Saturday, 6 December 2025

The General Ecology of Meaning: 4 Relations as the Unit of Analysis

Why systems alone are insufficient, and why the true locus of meaning is the dynamic relation

Up to this point we’ve established the ecological ground on which semiosis becomes possible:

  • Systems have horizons.

  • Fields stabilise relational potentials.

  • Meaning is the actualisation of a cut through a horizon within a field.

Now we make the decisive move:

The relation — not the system, not the field, not the representation — is the fundamental unit of meaning.

Not because relations connect things,
but because relations are what allow “things” to appear in the first place.

A system is a stabilised nexus of relations.
A field is an extended ecology of relations.
A meaning is an actualised relation.

Everything semiotic is relational first, and systemic only by derivative construal.

The myth of the system as a meaning-bearing entity

Western metaphysics defaults to substance ontology:
entities first, relations later.

This results in a false picture:

  • A mind has meanings.

  • A model stores representations.

  • A system contains knowledge.

  • A language encodes content.

But this requires meaning to be conceived as something that could be possessed.

Relational ontology rejects this premise:

No system can possess meaning because no system exists outside the relational ecology that constitutes it.

Systems are not the bearers of meaning.
They are the sites where relational patterns temporarily concentrate enough to generate phenomena.

A system is a checkpoint.
The relation is the flow.

Relations precede entities: the ontological inversion

In a relational ontology:

  • A relation is not between pre-given entities.

  • An entity is a stabilisation within an ongoing relational process.

This inversion is not cosmetic; it is structural.

A system is real only by virtue of being a local equilibrium within a field of relations.
Once the relational patterns shift, so does the system.

This applies to:

  • organisms

  • minds

  • collective actors

  • conversational partners

  • AI systems

  • conceptual constructs

  • even the “self” as a persisting identity

Nothing semiotic has independent substance.
Everything is relationally co-individuated.

Meaning actualises in the cut — the minimal relational event

Meaning is the activity of cutting a difference.
But a cut always requires:

  • a horizon

  • a field

  • a system

  • and a relation that links them

The cut is not inside the system.
It is a relational event that temporarily crystallises a phenomenon.

Phenomena are the “first-order meanings” in our ontology:
the experiential forms that arise from an actualised relation.

There is no meaning before the cut,
and no meaning beyond the cut.

The cut is the meaning.

Why the relation is the only adequate unit of analysis

Consider what happens when we use systems as the analytic primitive:

  • We describe internal states.

  • We imagine stored representations.

  • We treat meaning as a kind of property or content.
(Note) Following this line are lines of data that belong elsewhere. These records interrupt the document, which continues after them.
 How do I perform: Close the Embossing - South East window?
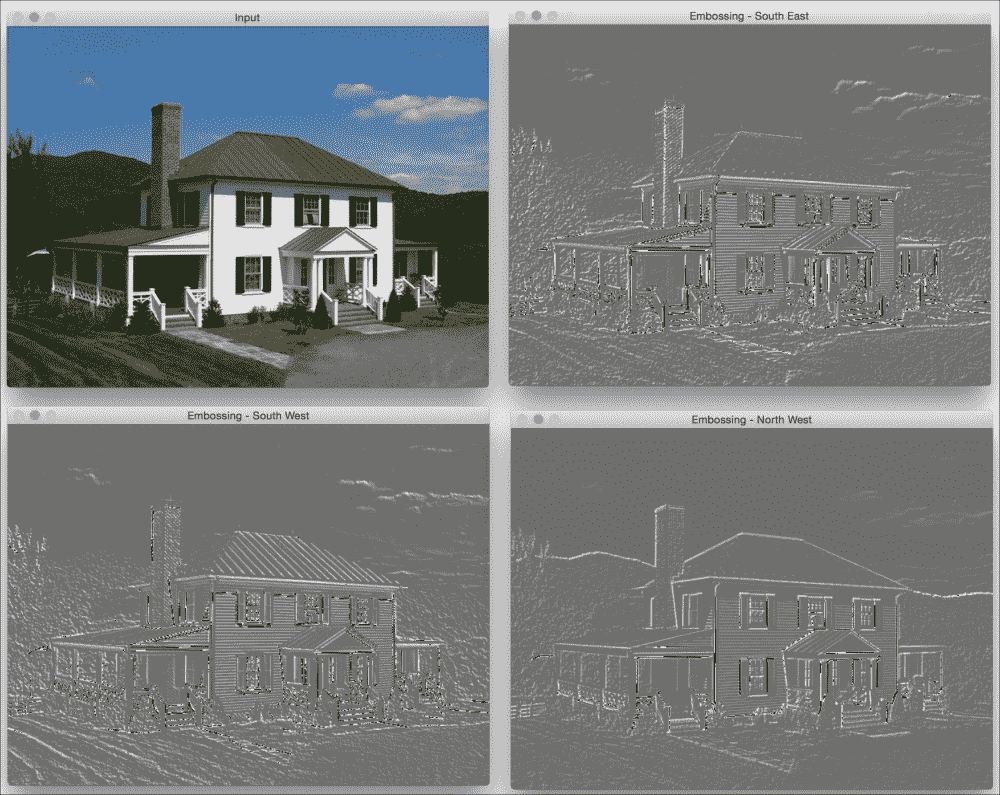click(x=520, y=16)
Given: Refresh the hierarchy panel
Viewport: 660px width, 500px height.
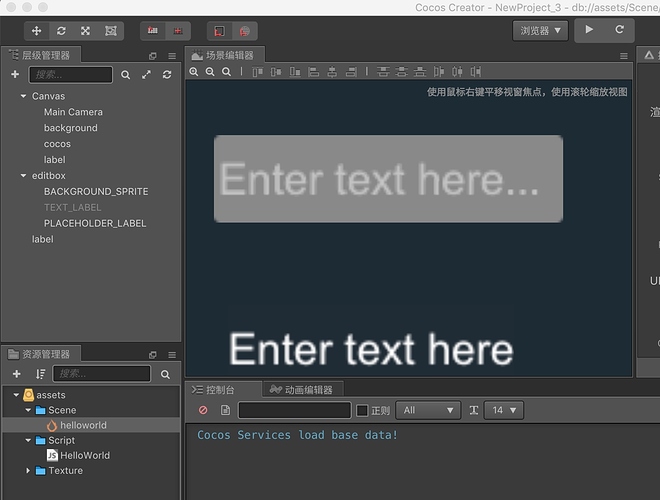Looking at the screenshot, I should 167,74.
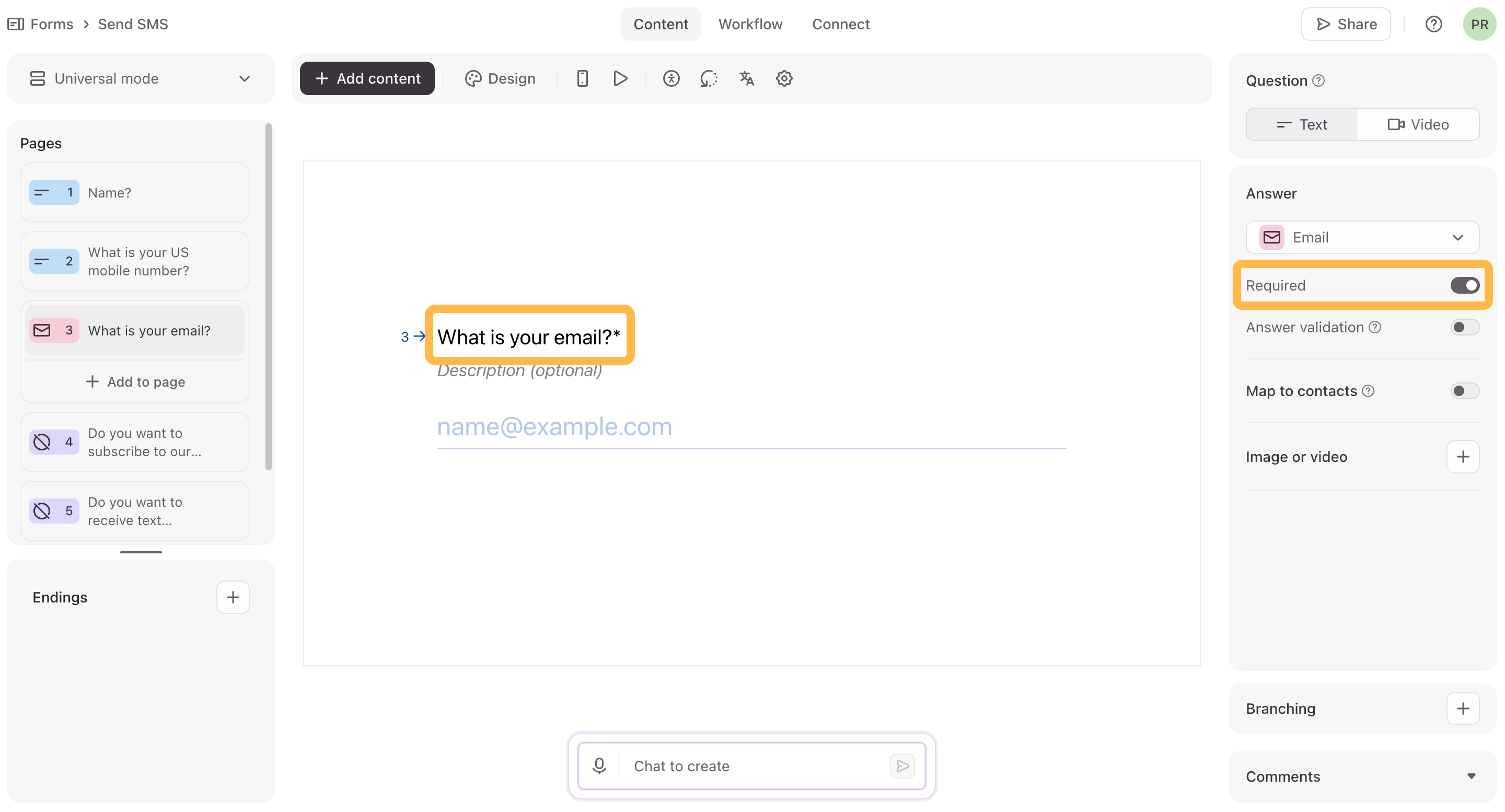
Task: Open the Universal mode dropdown
Action: coord(140,78)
  • We fall back into the mind-centric picture.

We lose the ecology.

But if the unit of analysis is the relation, we automatically:

  • include horizon, field, and system in a single configuration

  • capture constraint, affordance, and actualisation

  • avoid internalism entirely

  • explain novelty and evolution without invoking homunculi

  • allow semiosis to scale across heterogeneous systems

  • stay consistent with Hallidayan stratification

The relational event is the smallest complete semiotic unit.
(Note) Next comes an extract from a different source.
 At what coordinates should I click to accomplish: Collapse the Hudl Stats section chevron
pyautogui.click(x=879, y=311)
Everything smaller is mechanistic.
Everything larger is ecological.
The relation is where they meet.

Relations are dynamic, not static

Crucially, relations are not structures frozen in time.
They:

  • flicker in and out of stability,

  • shift with each construal,

  • propagate across the field,

  • and leave residual constraints that shape future relations.

Semiosis is relational metabolism.

Meaning lives in the movement.

Systems are only intelligible as relational configurations

Once we take relations as primary, systems become:

  • transient coherences,

  • perspectival apertures,

  • patterns of constraint,

  • localised stabilisations.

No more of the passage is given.